Terdapat beberapa hal yang harus diperhatikan pengguna media sosial secara keseluruhan. Pertama, tidak membagikan hal-hal yang bersifat pribadi. Baik aktivitas pribadi maupun emosi yang sedang dirasakan. Mungkin saja kita tidak bermaksud sombong dengan membagikan foto saat jalan-jalan ke sebuah obyek wisata tetapi hal ini mungkin ditanggapi berbeda oleh pengguna media sosial lainnya. Tidak sepantasnya pula emosi diumbar di media sosial yang bisa dibaca oleh banyak pihak.

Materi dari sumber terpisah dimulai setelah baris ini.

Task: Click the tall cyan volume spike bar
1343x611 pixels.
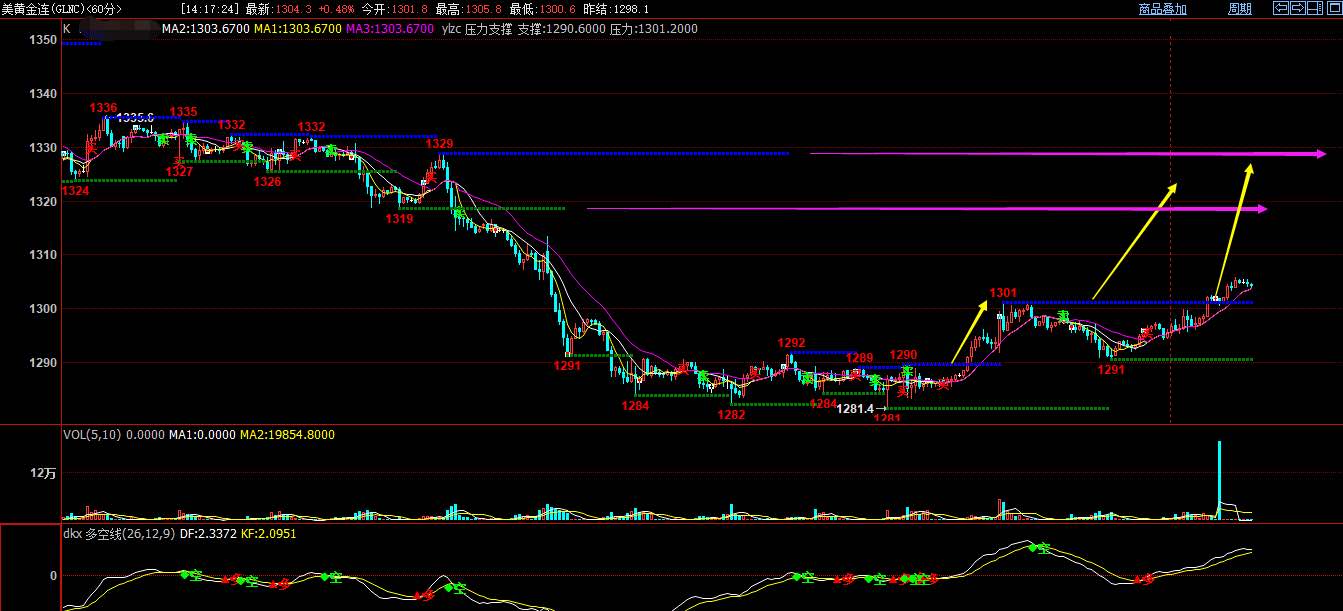Action: [1219, 479]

Kedua, perhatikan pilihan kata yang digunakan. Terkadang salah penggunaan kata dapat membuat kesalahpahaman karena adanya perbedaan makna dari pembuat pos dan pembaca pos tersebut. Selain itu, sangat dianjurkan untuk menggunakan bahasa yang sopan baik sedang mengepos sesuatu atau menulis komentar pada pos pengguna lain.

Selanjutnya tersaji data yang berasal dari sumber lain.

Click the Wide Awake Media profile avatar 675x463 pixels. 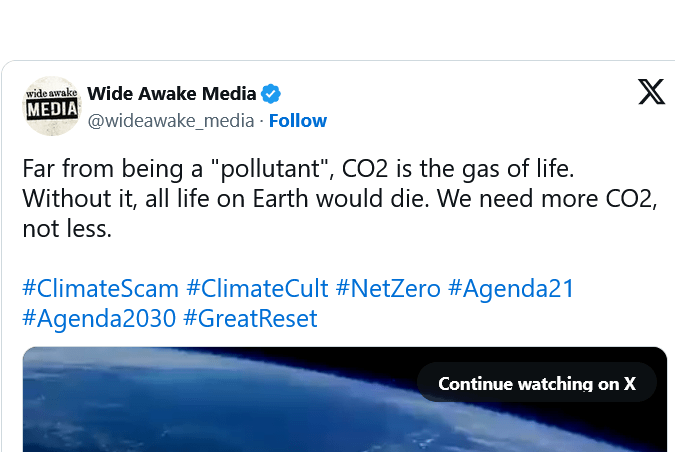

Ketiga, hati-hati dalam membagikan informasi. Saat ini informasi di media sosial dapat beredar dengan cepat. Terkadang bahkan si pembagi informasi tersebut juga hanya membagikan berita tersebut tanpa mengecek terlebih dahulu kebenarannya. Terdapat kemungkinan bahwa berita tersebut tidak benar. Hal ini sering disebut sebagai berita “hoax”. Untuk menghindari hal tersebut, pengguna media sosial harus mengecek terlebih dahulu kebenaran info atau berita tersebut.
Bijaklah dalam menggunakan media sosial. Terdapat hal-hal yang sebaiknya dibagikan di media sosial dan ada pula yang tidak. Kita mungkin juga dapat membatasi pertemanan di media sosial dengan memilih orang-orang yang benar-benar kita kenal saja. Dalam beberapa media sosial juga terdapat fitur “private” yang membuat apa yang kita pos hanya dapat dilihat oleh pengikut kita saja atau orang-orang tertentu saja.
Sebenarnya tidak hanya guru yang harus memperhatikan apa yang mereka lakukan di media sosial. Semua pengguna media sosial harus berhati-hati dengan apa yang mereka tulis atau bagikan di media sosial. Guru sebagai sosok yang digugu lan ditiru, alangkah baiknya apabila guru dapat memberikan contoh terlebih dahulu mengenai penggunaan media sosial yang bijak.